What to produce: All of the data that follows is to be printed exactly, without pictures.

[Saved entries]
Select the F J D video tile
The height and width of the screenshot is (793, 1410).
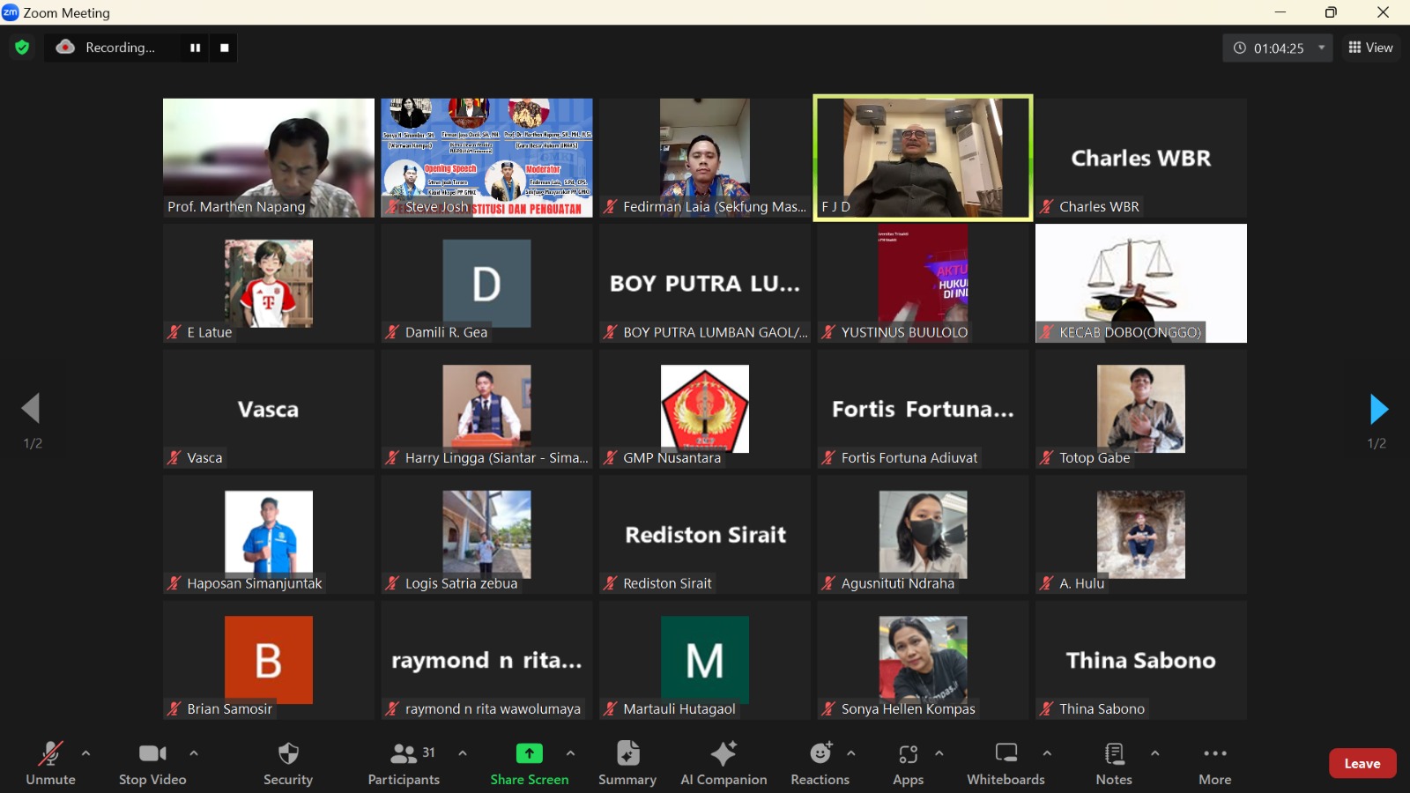(923, 158)
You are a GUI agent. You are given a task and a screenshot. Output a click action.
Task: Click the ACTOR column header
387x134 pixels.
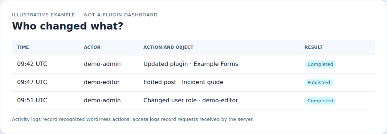coord(92,47)
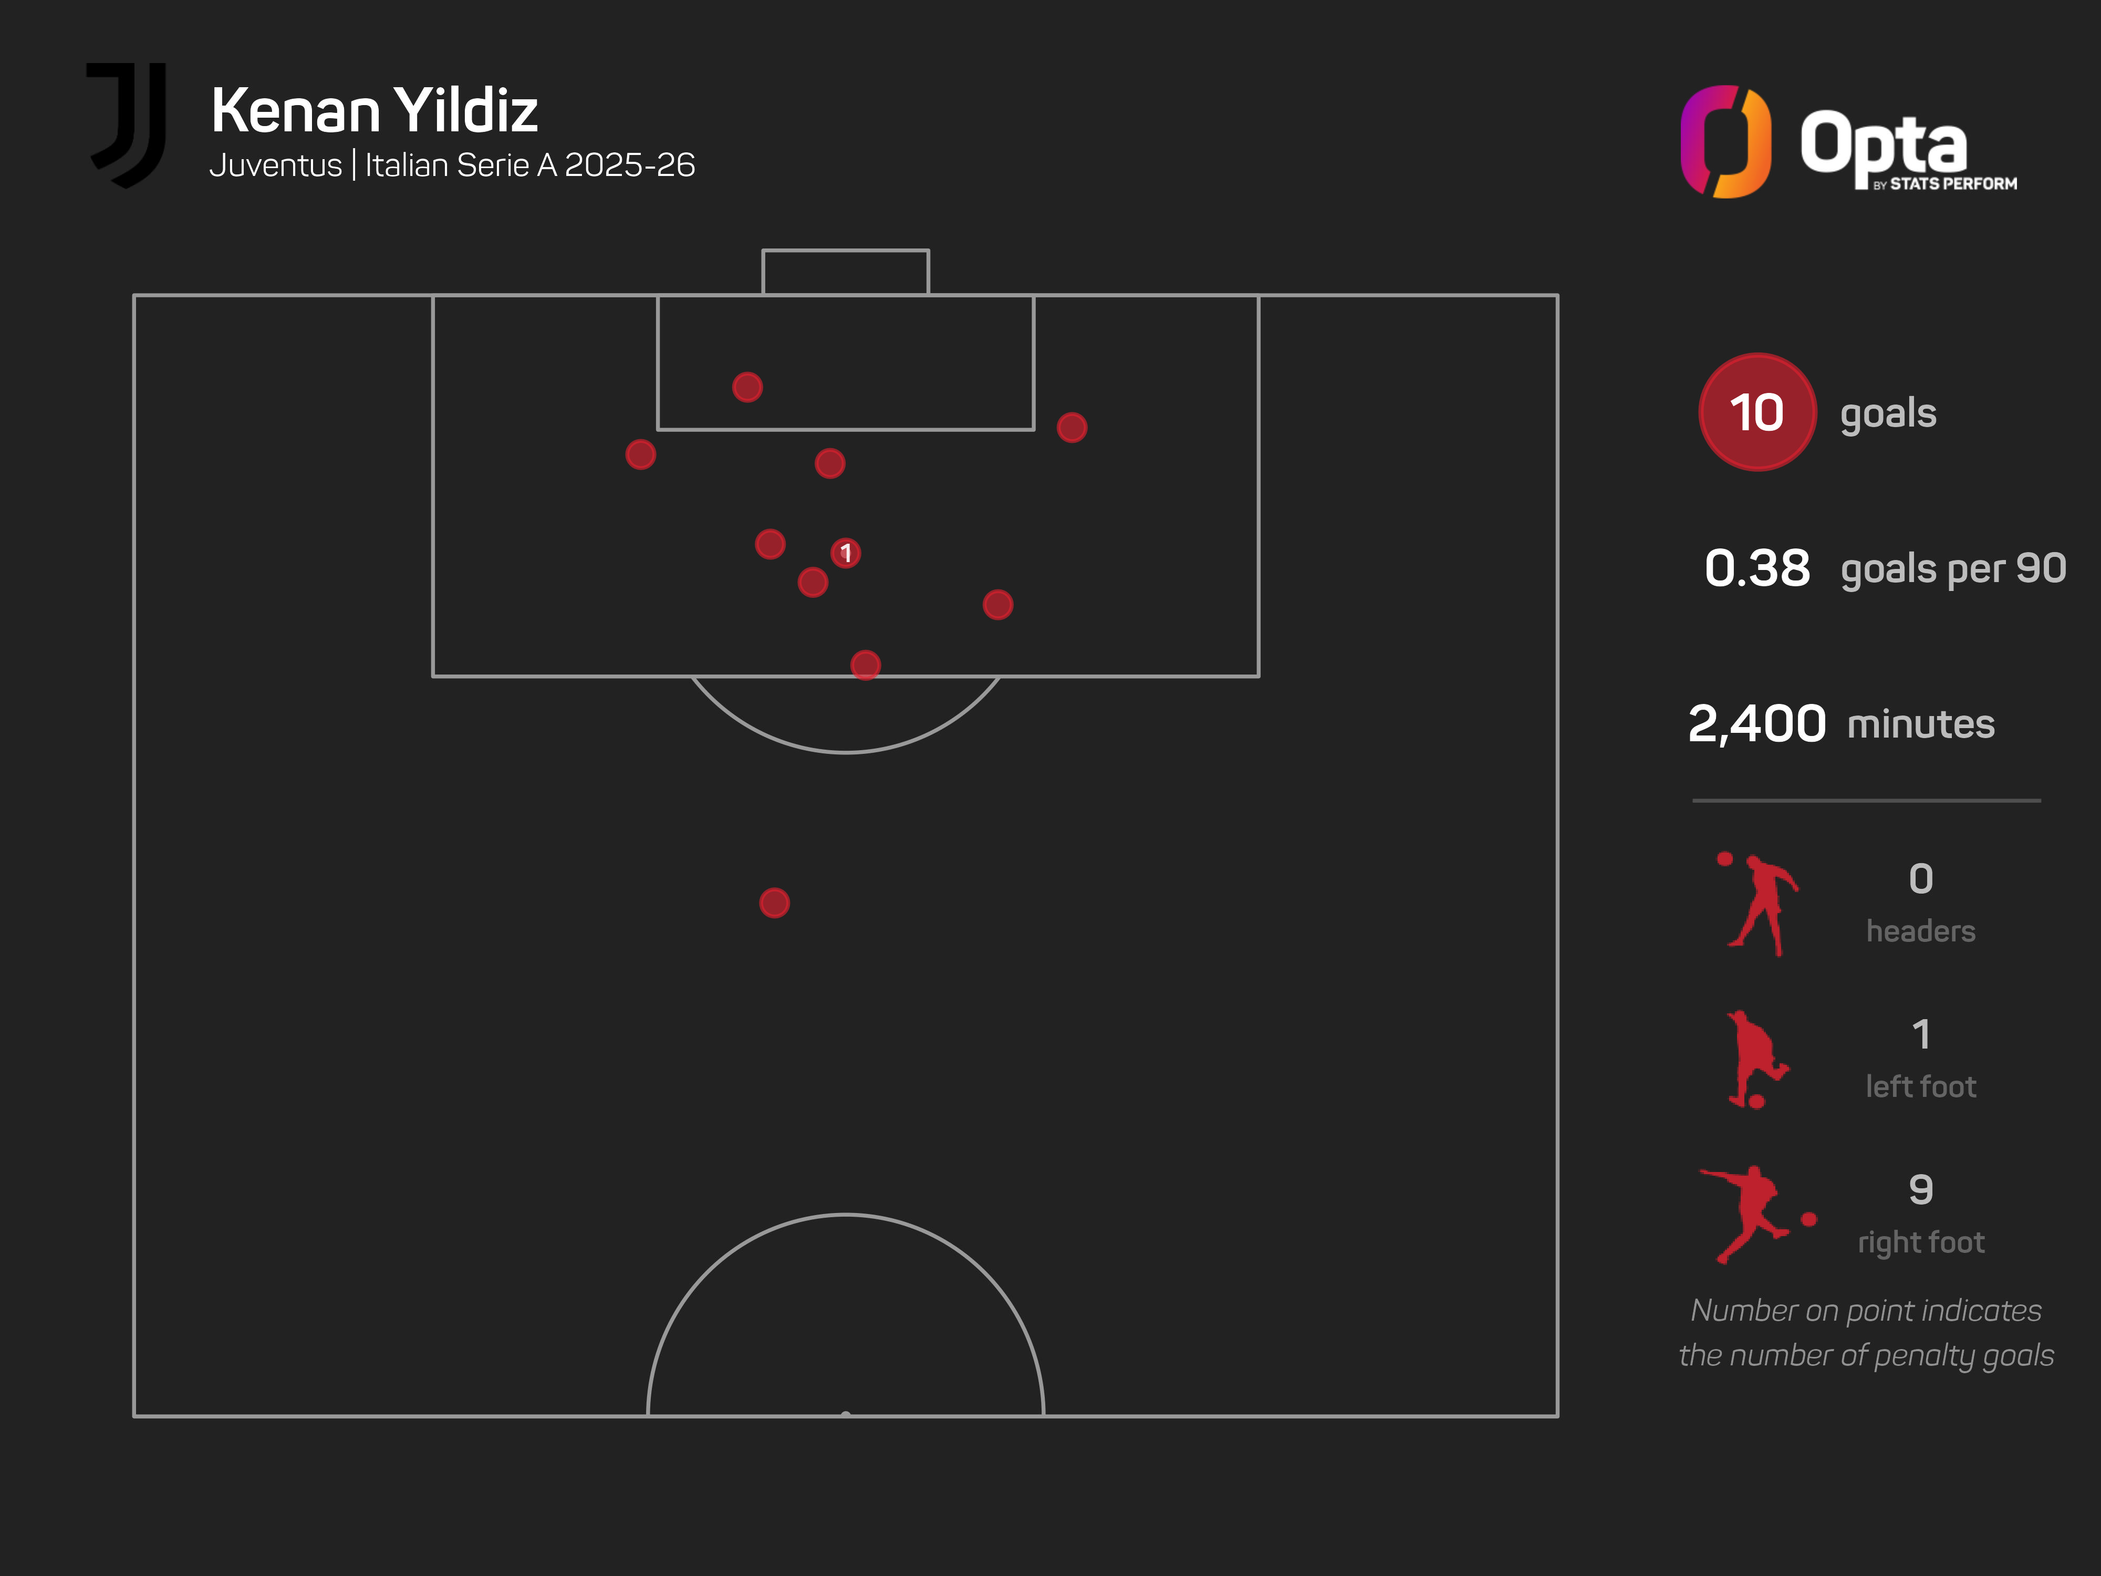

Written response:
Select the F J D video tile
The height and width of the screenshot is (793, 1410).
(923, 158)
You are a GUI agent. You are given a task and a screenshot. Output a click action.
Task: Click the ACTOR column header
387x134 pixels.
coord(92,47)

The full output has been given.